If you actually intend to make a career of it, be Beyonce, have the moves like Jagger, shake it like a Stevens, it turns out you have to make sacrifices. To start with you have to work really hard, practice all the time until you can sing/play/dance better than anybody else you know – at the very least.

Then you’ve got to get out there, play every gig you can hustle up – even if it clashes with your mum’s birthday/the birth of your first child/your step-daughter’s 18th (sorry Rudi) – without false modesty. You are good, and if you don’t know it, you won’t make it (you have to believe it even if you’re terrible).

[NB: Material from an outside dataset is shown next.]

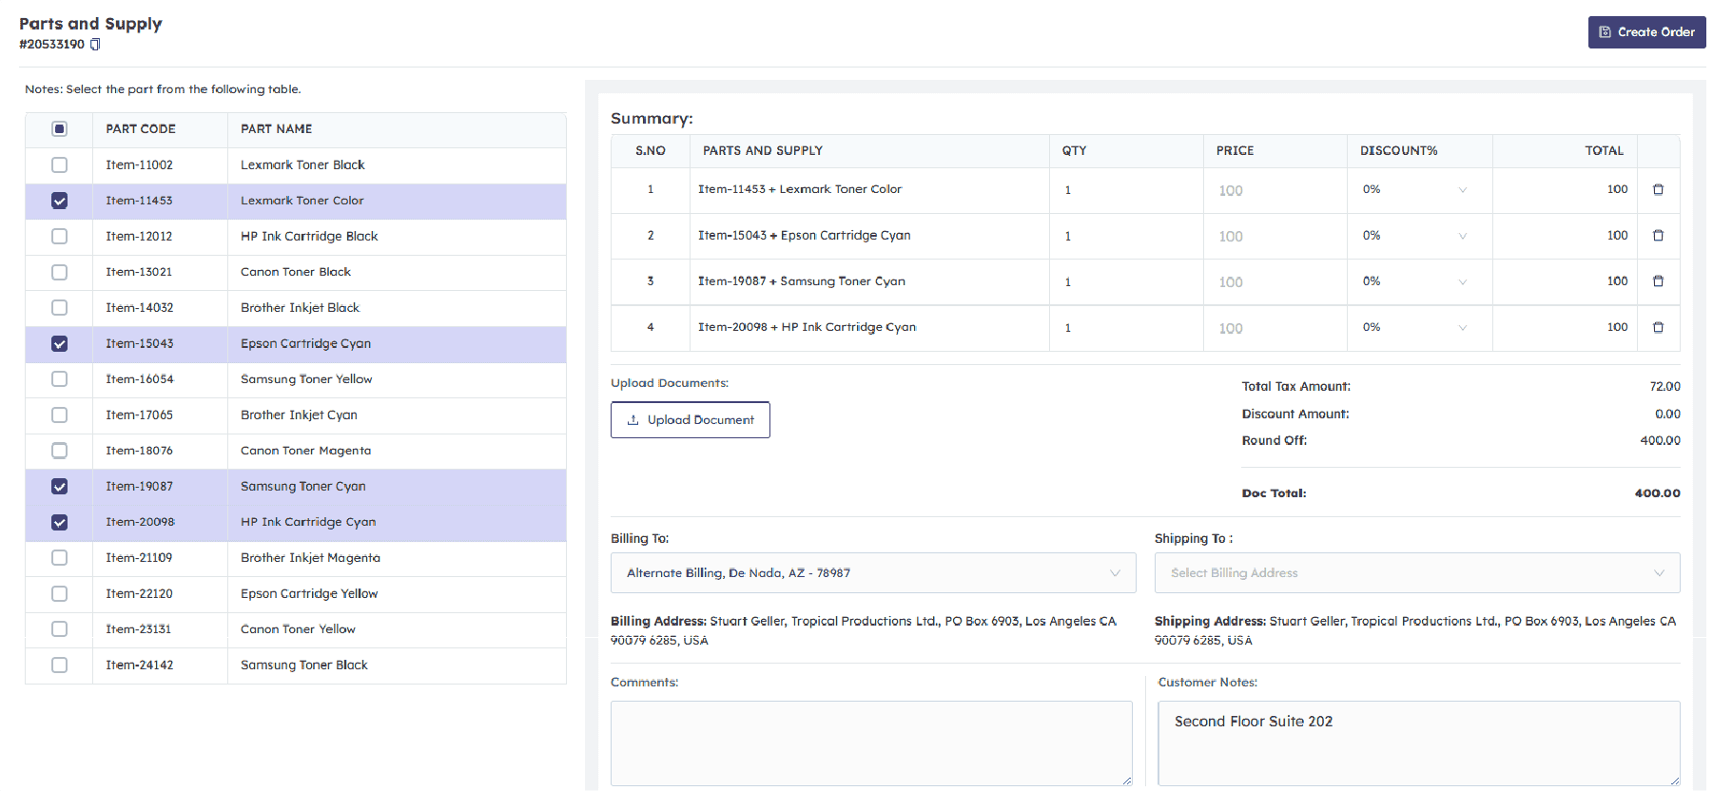This screenshot has height=791, width=1713.
Task: Delete Lexmark Toner Color row from summary
Action: (1658, 190)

But even then, unless you already live in a city with a thriving music scene, you now have to either move to somewhere you can’t afford to live – because you’re a musician and you don’t have the commitment for the kind of career that pays enough for actual rent – or spend all your meagre earnings on travel. Sorry, AND spend all your meagre earnings on travel, because you can’t make a name for yourself only playing in walking distance of whichever mate’s sofa you’re kipping on this week.

Here’s me playing bass with the wonderful Carnivala!
We were an original band and often got to play large, well-equipped stages like this one
(sometimes they had actual audiences in front, but you can’t have everything)
Please note this is a cover version we’re doing and that’s not our fiddle player or drummer
All those gags about rotating line-ups had to come from somewhere

So that’s: working hard, working unsociable hours, driving long distance in the middle of the night/sleeping in a van, living somewhere awful, and having no money.

And then you still need luck, timing, and the stars to align in your favour when the blood gods smile upon you for that one big break.

The one big break that still doesn’t guarantee you a career.

You are very, very unlikely to make it, and the attempt to do so will probably break you.

And what if you can’t write catchy songs/don’t have a mate who writes catchy songs/aren’t really interested in songwriting?

You could try and be a sideman, or a session guy, or Bez, but all of the above still applies – especially the moving to almost-certainly-London part. If anything the competition is even harder, and the guys who have been doing it for the last fifty years are still doing it best and getting all the good gigs.

Carnivala! again, in a sweaty Torquay pub on a Sunday afternoon
Playing to the other bands on the bill and the staff
And fuck me if we aren’t doing another cover here
I was sure we wrote our own songs

But you like singing, you like playing, you don’t see the point in doing it at home on your own (you didn’t spend all that money on fuzz pedals just to upset your cat) and you have no interest in fame, fortune and an early death from sexual misadventure.

And crucially, you don’t want to do the thing you love for a living and turn it into a job.

A job you might hate every bit as much as any other.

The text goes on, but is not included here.